Linear combination of random variables

[Silviu]

Homework Statement

Let $X_1 \sim N(3,2^2)$ and $X_2 \sim N(-8,5^2)$ be independent. Let $U=aX_1+bX_2$. What is the distribution of $U$

Homework Equations

The Attempt at a Solution

As they are independent, we can write the distribution of $U$ as the convolution of the 2. So I get $f_u(u)=\int_{-\infty}^{\infty} {f_{x_1}(x_1)f_{x_2}(\frac{u-ax_1}{b})dx_1}$. I am not sure how to solve the integral. The convolution of 2 gaussians is also a gaussian (with the new $\mu=\mu_1+\mu_2$ and $\sigma^2=\sigma_1^2+\sigma_2^2)$, but I am not sure how to transform the new $\mu$ and $\sigma$ such that to take into account the $a$ and $b$. Thank you!

 

[Orodruin]

Use the explicit form for a Gaussian pdf and apply exponent rules.

 

[tnich]

Homework Statement

Let $X_1 \sim N(3,2^2)$ and $X_2 \sim N(-8,5^2)$ be independent. Let $U=aX_1+bX_2$. What is the distribution of $U$

Homework Equations

The Attempt at a Solution

As they are independent, we can write the distribution of $U$ as the convolution of the 2. So I get $f_u(u)=\int_{-\infty}^{\infty} {f_{x_1}(x_1)f_{x_2}(\frac{u-ax_1}{b})dx_1}$. I am not sure how to solve the integral. The convolution of 2 gaussians is also a gaussian (with the new $\mu=\mu_1+\mu_2$ and $\sigma^2=\sigma_1^2+\sigma_2^2)$, but I am not sure how to transform the new $\mu$ and $\sigma$ such that to take into account the $a$ and $b$. Thank you!

.....

- _EXERCISE REQUIREMENTS_
1. Answer these from the forum thread:
(a) What distribution is $X_2$ given?
(b) What does Orodruin advise using?
(c) What new mean and variance does the first post give for the convolution of two Gaussians?
2. List the usernames of everyone who posts in the forum thread.
3. Write a continuation of the forum thread on linear combinations of random variables, starting after its last sentence.
The rows play no part in anything asked about the forum thread.

.....

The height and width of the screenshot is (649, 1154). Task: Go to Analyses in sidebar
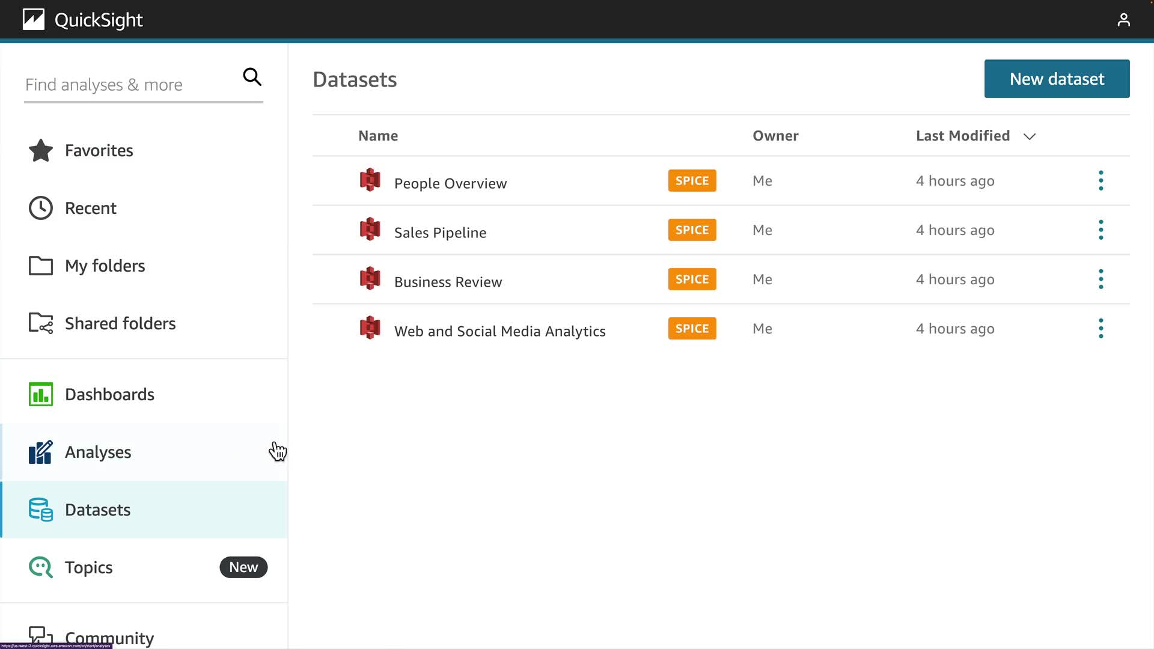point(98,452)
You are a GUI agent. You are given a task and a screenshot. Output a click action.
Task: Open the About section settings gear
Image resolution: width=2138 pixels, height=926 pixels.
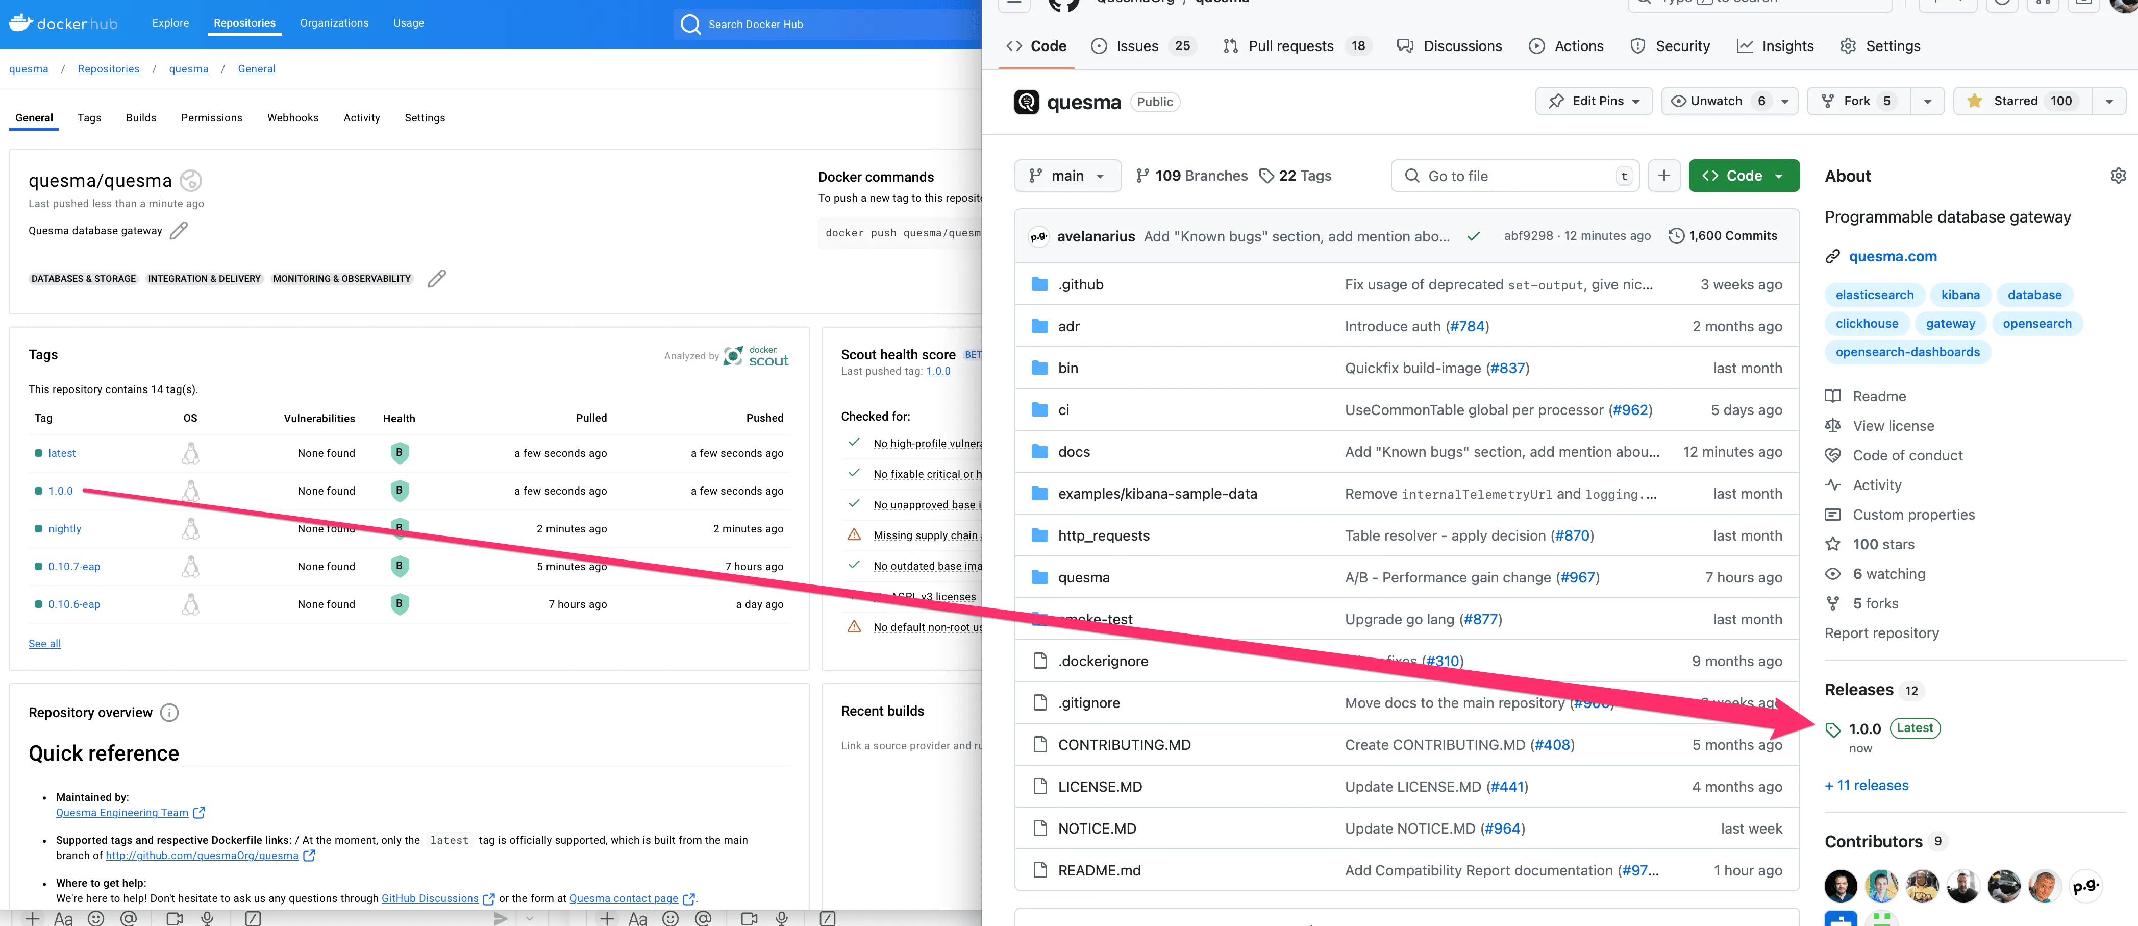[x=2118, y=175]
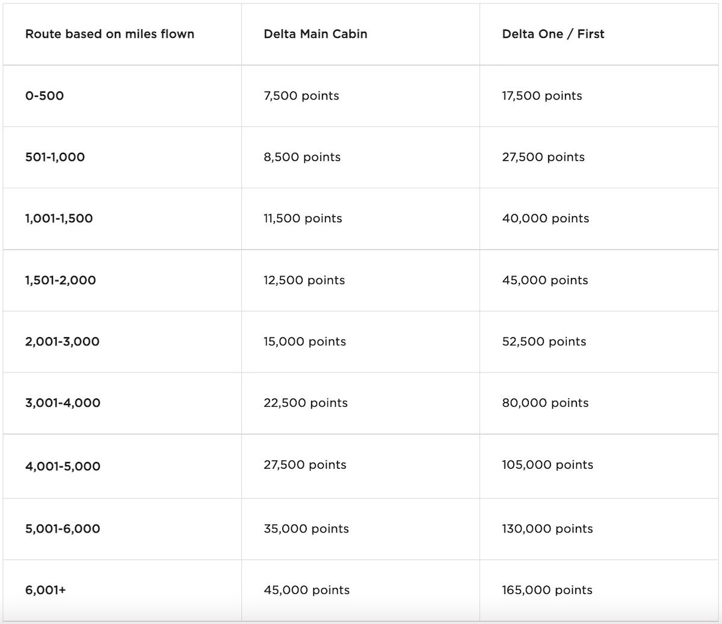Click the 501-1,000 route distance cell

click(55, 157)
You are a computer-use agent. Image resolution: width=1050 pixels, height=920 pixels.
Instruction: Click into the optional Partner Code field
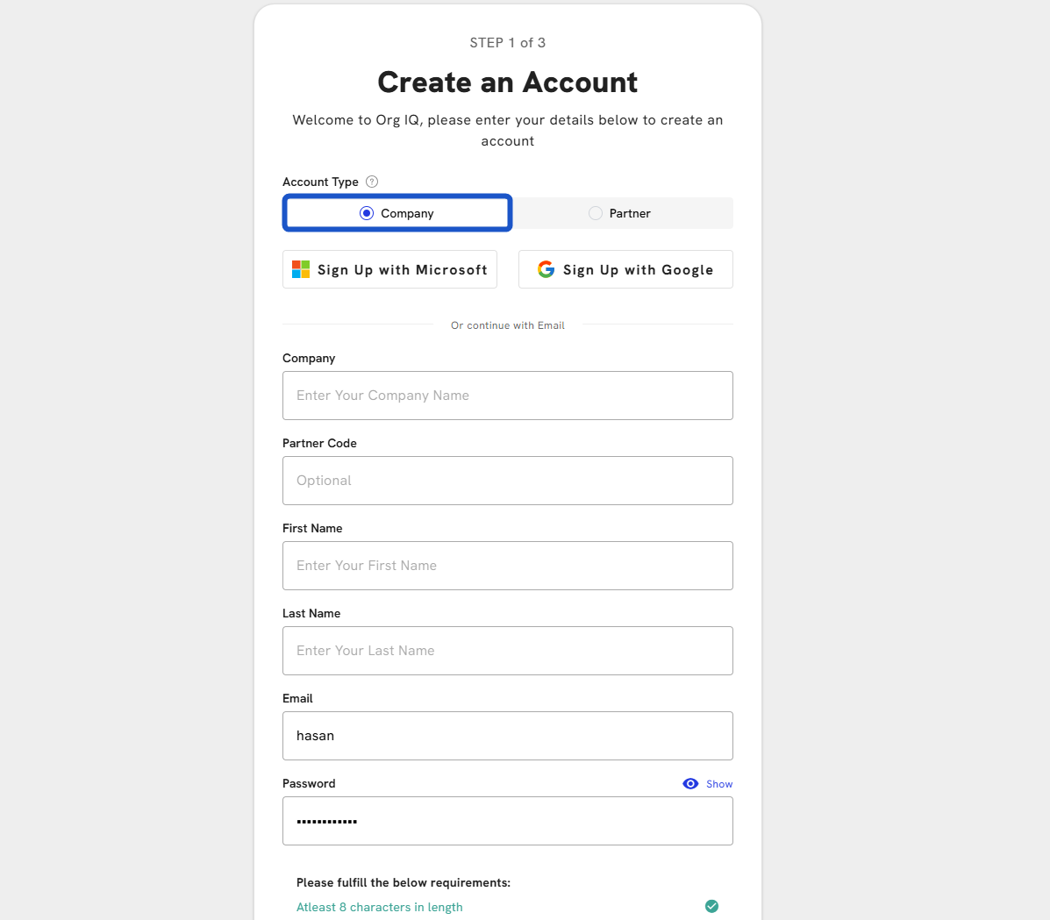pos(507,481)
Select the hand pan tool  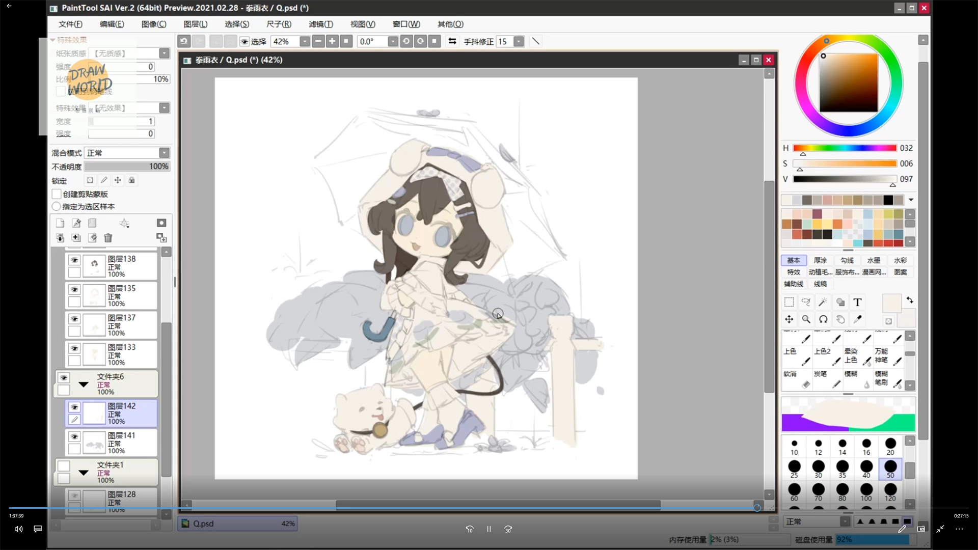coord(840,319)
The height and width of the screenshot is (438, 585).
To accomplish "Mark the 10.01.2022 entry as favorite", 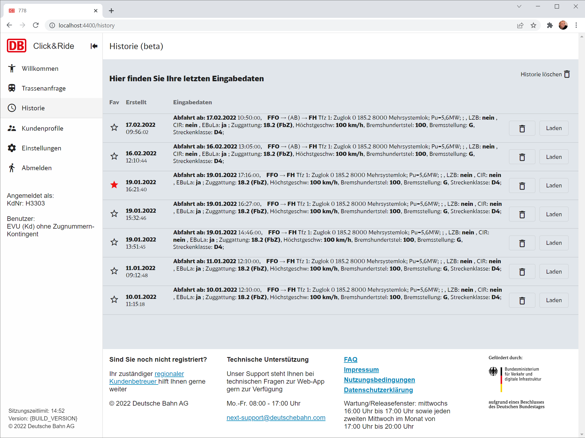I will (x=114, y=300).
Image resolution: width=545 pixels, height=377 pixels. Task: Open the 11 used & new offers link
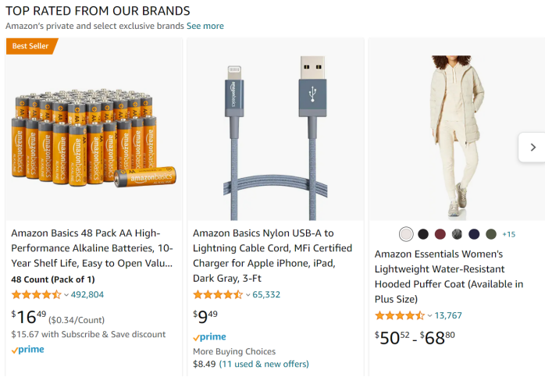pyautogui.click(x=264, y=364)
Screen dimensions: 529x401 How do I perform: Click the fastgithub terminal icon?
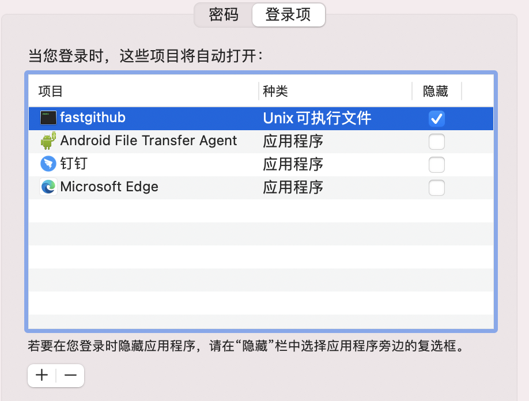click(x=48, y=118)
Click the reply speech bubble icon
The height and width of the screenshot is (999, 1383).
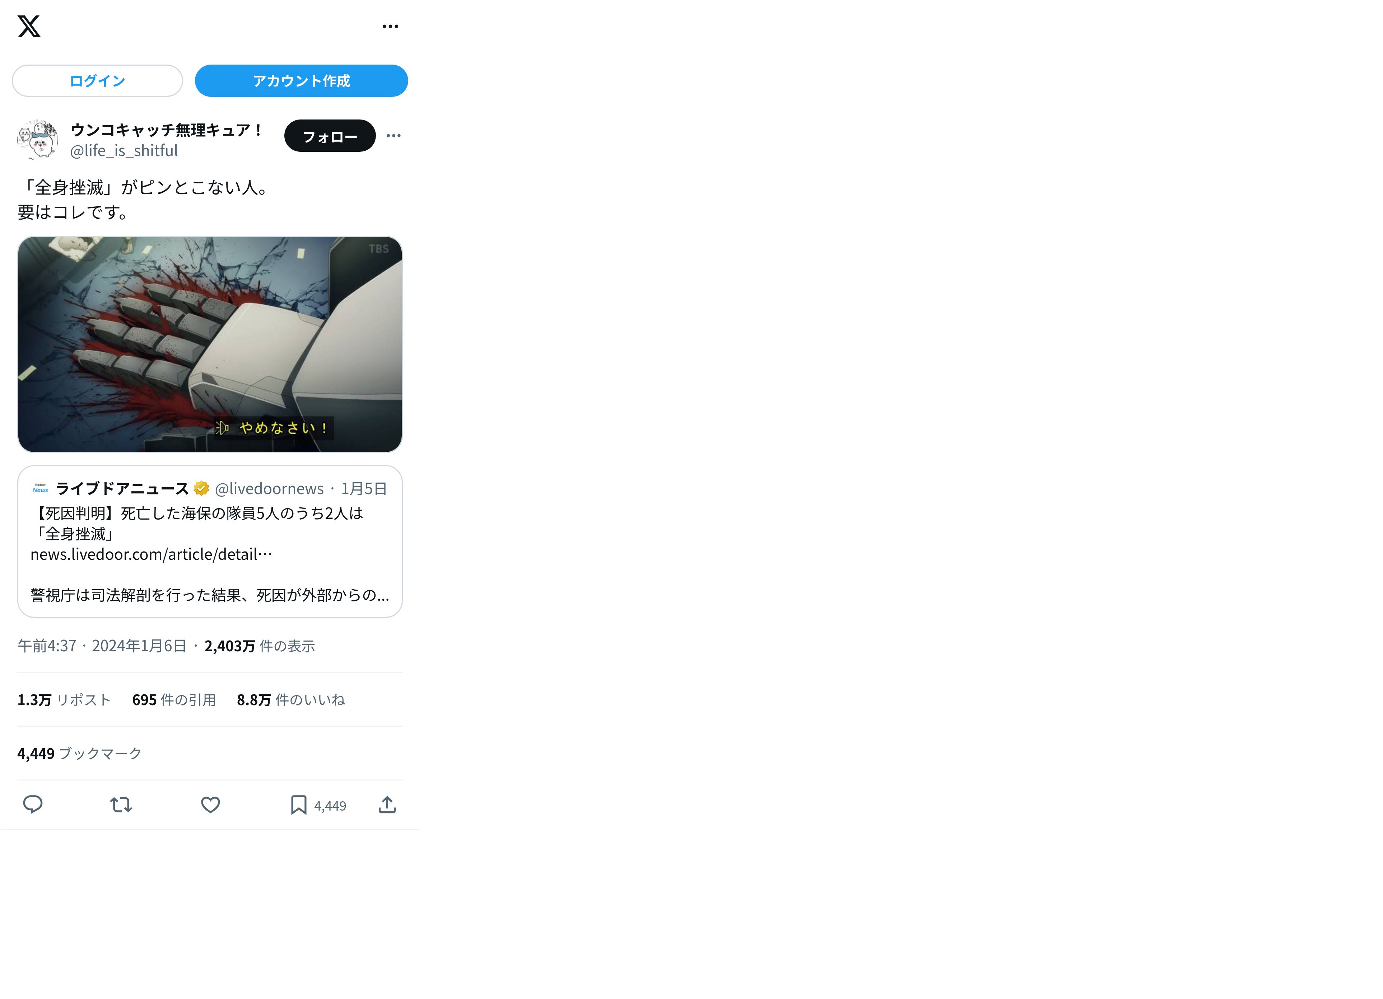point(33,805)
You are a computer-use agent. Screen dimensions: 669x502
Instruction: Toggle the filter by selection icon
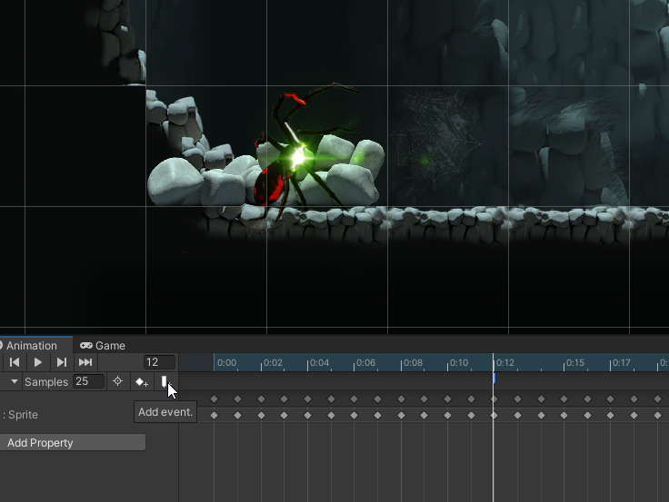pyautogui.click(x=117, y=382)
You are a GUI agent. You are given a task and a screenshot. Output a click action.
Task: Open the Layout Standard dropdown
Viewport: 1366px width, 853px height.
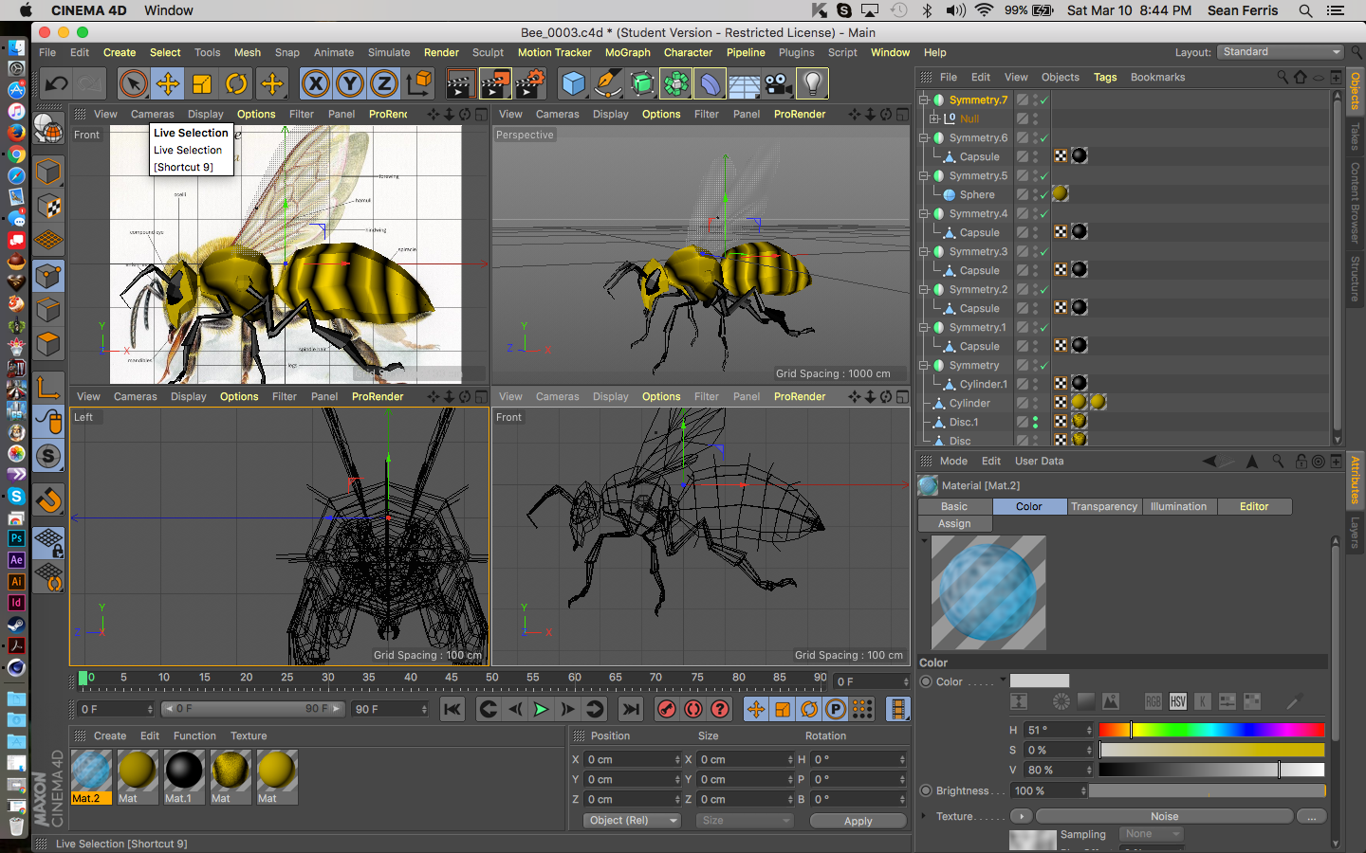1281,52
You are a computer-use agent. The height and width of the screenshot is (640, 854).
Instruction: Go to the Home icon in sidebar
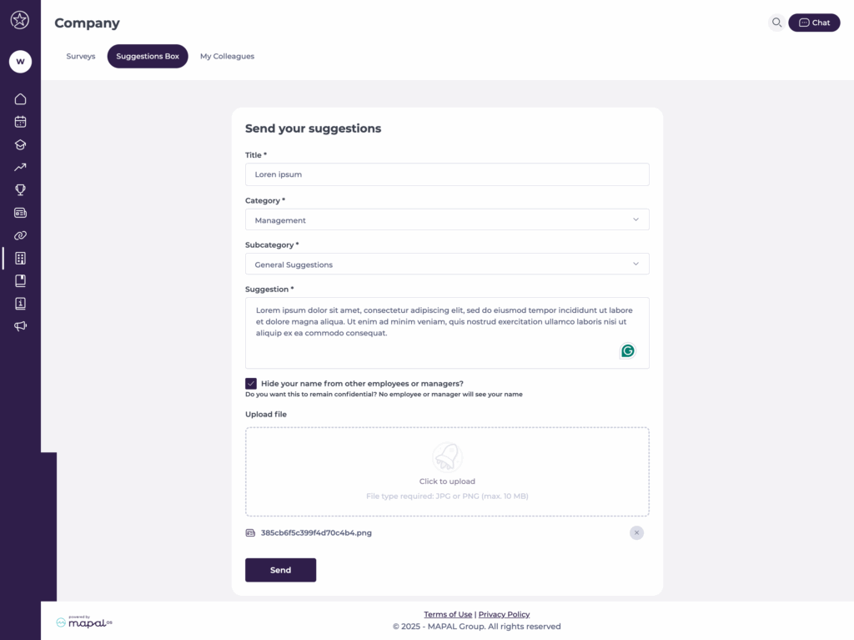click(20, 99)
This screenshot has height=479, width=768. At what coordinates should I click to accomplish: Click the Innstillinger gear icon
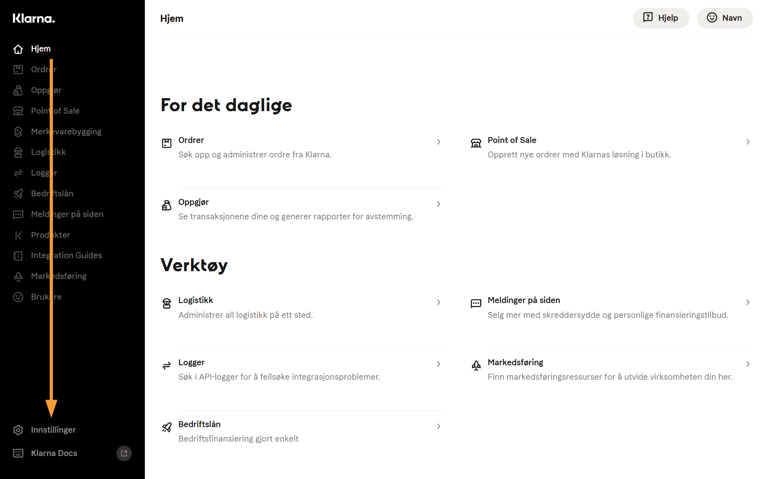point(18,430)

.....

- _RESULTS IN ORDER_
1.
(a) $X_2 \sim N(-8, 5^2)$
(b) The explicit form for a Gaussian pdf and exponent rules
(c) $\mu = \mu_1 + \mu_2$ and $\sigma^2 = \sigma_1^2 + \sigma_2^2$

2. Silviu, Orodruin, tnich

3.
Define new random variables $Y_1 = aX_1$ and $Y_2=bX_2$. What are the means and standard deviations of $Y_1$ and $Y_2$?

 

[Ray Vickson]

Homework Statement

Let $X_1 \sim N(3,2^2)$ and $X_2 \sim N(-8,5^2)$ be independent. Let $U=aX_1+bX_2$. What is the distribution of $U$

Homework Equations

The Attempt at a Solution

As they are independent, we can write the distribution of $U$ as the convolution of the 2. So I get $f_u(u)=\int_{-\infty}^{\infty} {f_{x_1}(x_1)f_{x_2}(\frac{u-ax_1}{b})dx_1}$. I am not sure how to solve the integral. The convolution of 2 gaussians is also a gaussian (with the new $\mu=\mu_1+\mu_2$ and $\sigma^2=\sigma_1^2+\sigma_2^2)$, but I am not sure how to transform the new $\mu$ and $\sigma$ such that to take into account the $a$ and $b$. Thank you!

If you know moment-generating functions (or characteristic functions) the problem becomes very easy.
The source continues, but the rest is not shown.